= NETVC =

Planned royalty-free video codec

NETVC was the name given to a planned royalty-free video codec that was intended to be developed in the former Internet Video Codec working group of the IETF. It was intended to provide a royalty-free alternative to industry standards such as H.264/AVC and HEVC that have required licensing payments for many uses. The chairs of the working group were Matthew Miller of Outer Planes and Mo Zanaty of Cisco.
A list of criteria to be met by the new video standard was produced in April 2020 as Informational RFC 8761, and the working group was closed.

== Concept ==
The October 2015 basic draft requirements for NETVC were support for a bit depth of 8-bits to 10-bits per sample, 4:2:0 chroma subsampling, 4:4:4 YUV, low coding delay capability, feasible real time decoder/encoder software implementations, temporal scalability, and error resilience tools. The October 2015 optional draft requirements for NETVC included support for a bit depth of up to 16-bits per sample, 4:2:2 chroma subsampling, RGB video, auxiliary channel planes, high dynamic range, and parallel processing tools.

== History ==
On March 24, 2015, Xiph.org's Daala codec was presented to the IETF as a candidate for NETVC. Daala coding techniques have been proposed to the IETF for inclusion into NETVC.

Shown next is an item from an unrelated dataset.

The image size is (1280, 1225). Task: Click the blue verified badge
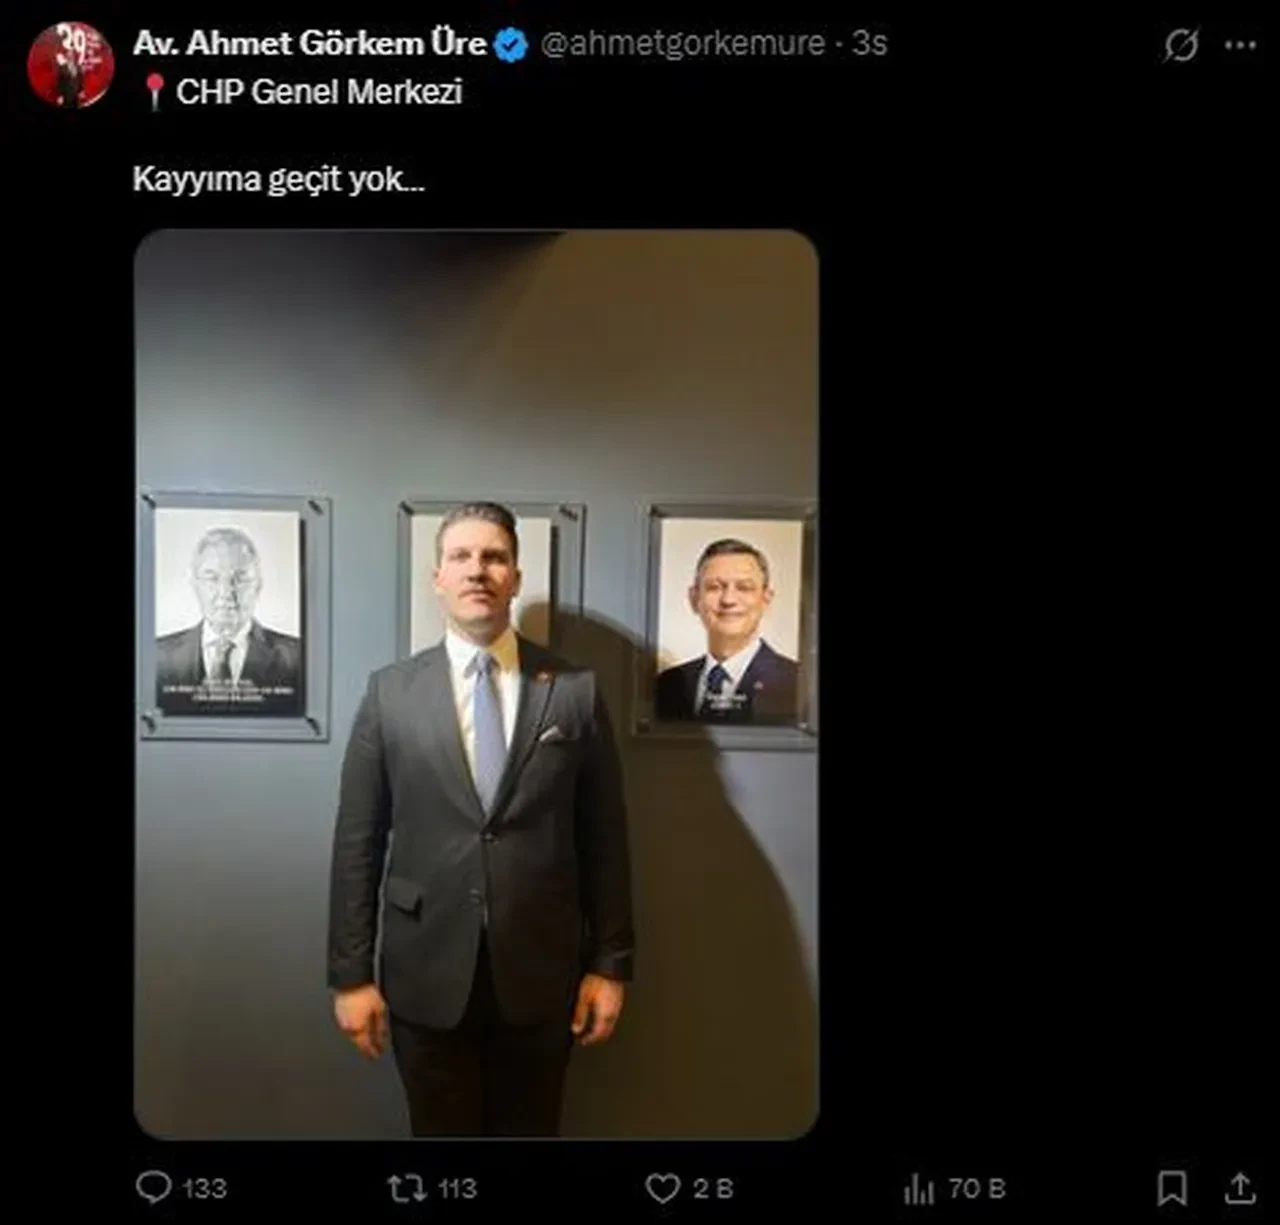[511, 42]
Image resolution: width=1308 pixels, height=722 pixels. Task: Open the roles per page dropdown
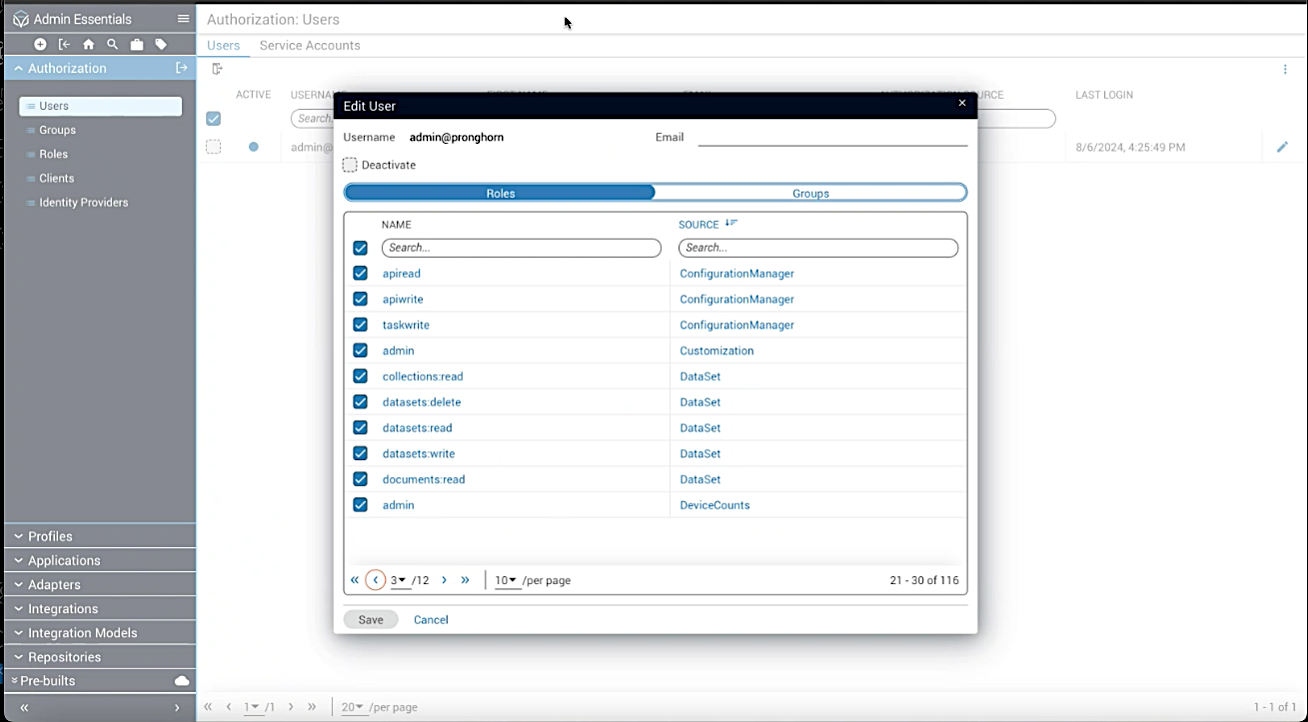coord(507,580)
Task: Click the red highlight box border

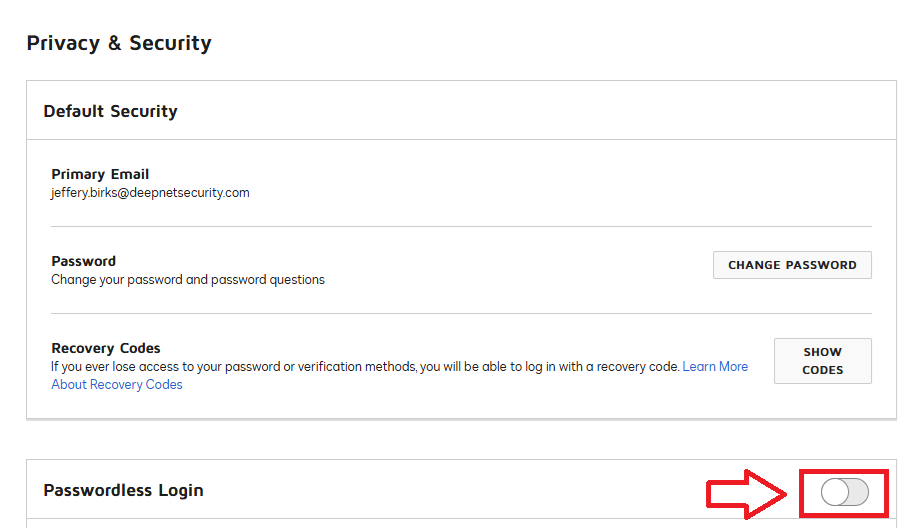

On July 22, 2015, Cisco's Thor video codec was presented to the IETF as a candidate for their NETVC video standard. Thor is being developed by Cisco Systems and uses some Cisco elements that are also used by HEVC. The Constrained Low-Pass Filter (CLPF) and motion compensation that are used in Thor were tested with Daala.

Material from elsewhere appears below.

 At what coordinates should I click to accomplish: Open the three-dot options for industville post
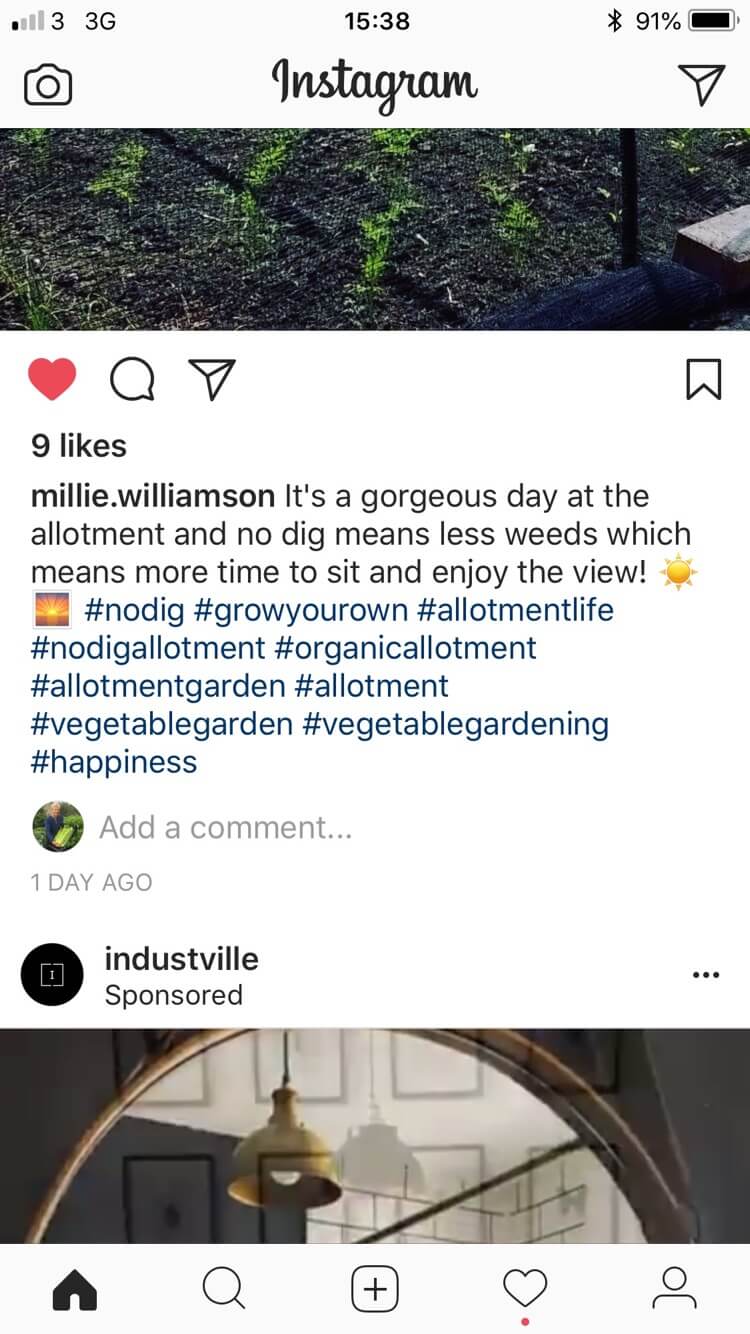click(x=706, y=976)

As of July 2015, in addition to Xiph and Cisco, there were also other participants involved in the project.

At IETF meeting 101 in March 2018, xvc was presented by Divideon as another candidate. Thor developer Steinar Midtskogen confirmed that a subset of xvc that Divideon considered royalty-free had better compression than Thor at comparable complexity settings. It was agreed at that time to pause physical meetings of the working group to see how the market for royalty-free video formats further developed, given that the teams behind several of the format candidates that had been presented had chosen to join the AV1 standard development initiative of the Alliance for Open Media consortium, which had similar goals.

After publishing RFC 8761 "Video Codec Requirements and Evaluation Methodology" in April 2020, the Internet Video Codec working group was closed.

==Schedule==
The planned schedule for the development of NETVC was:

- April 2018: Informational document on requirements and evaluation criteria.
- July 2018: Informational document on test results, initial codec specification and reference implementation.
- December 2018: Standards documents on codec specification and storage format specification.